__Extracted information__
+ + + +

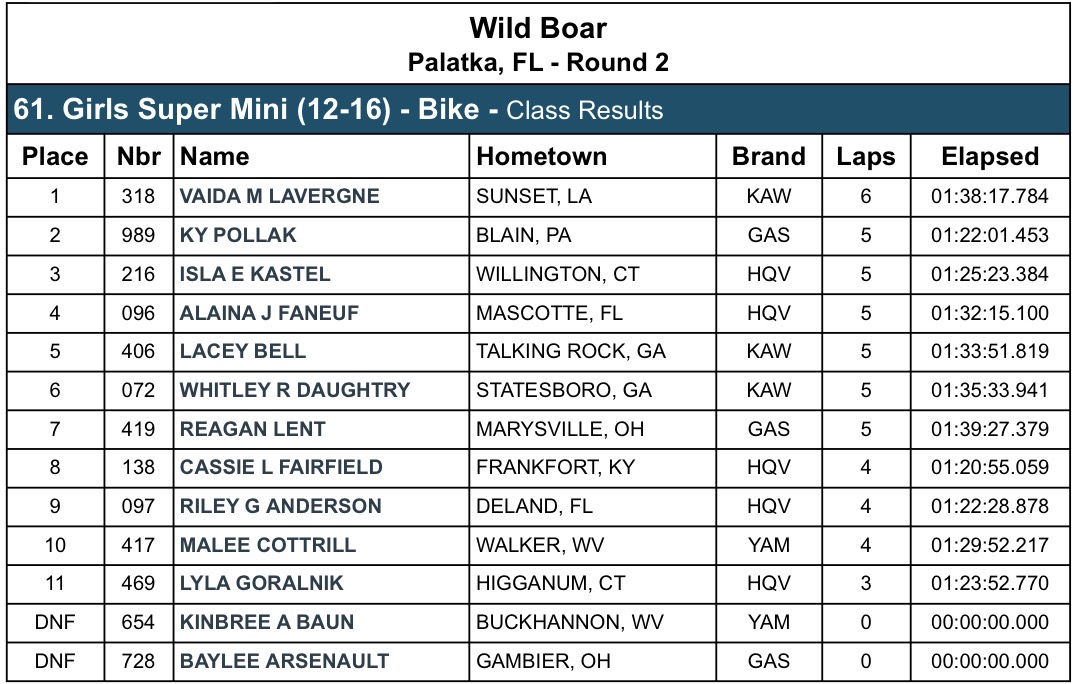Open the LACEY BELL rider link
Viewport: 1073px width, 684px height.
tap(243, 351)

+ + + +

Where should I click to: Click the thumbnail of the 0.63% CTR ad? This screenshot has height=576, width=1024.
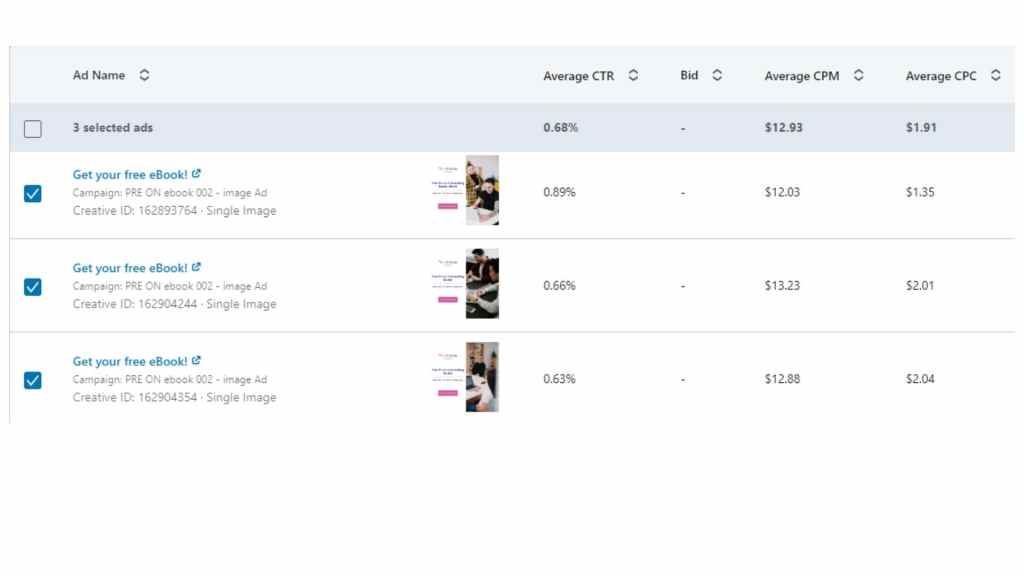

+ + + +

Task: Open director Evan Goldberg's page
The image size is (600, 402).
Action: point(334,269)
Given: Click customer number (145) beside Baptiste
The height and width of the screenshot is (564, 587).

+ + + +

__Directions__
Please transcribe exactly the lines above from the line that has "Task: Open director Evan Goldberg's page" up to and including the line that has "The height and"; no other line belongs in the answer.

__Task answer__
Task: Open director Evan Goldberg's page
The image size is (600, 402).
Action: point(334,269)
Given: Click customer number (145) beside Baptiste
The height and width of the screenshot is (564, 587).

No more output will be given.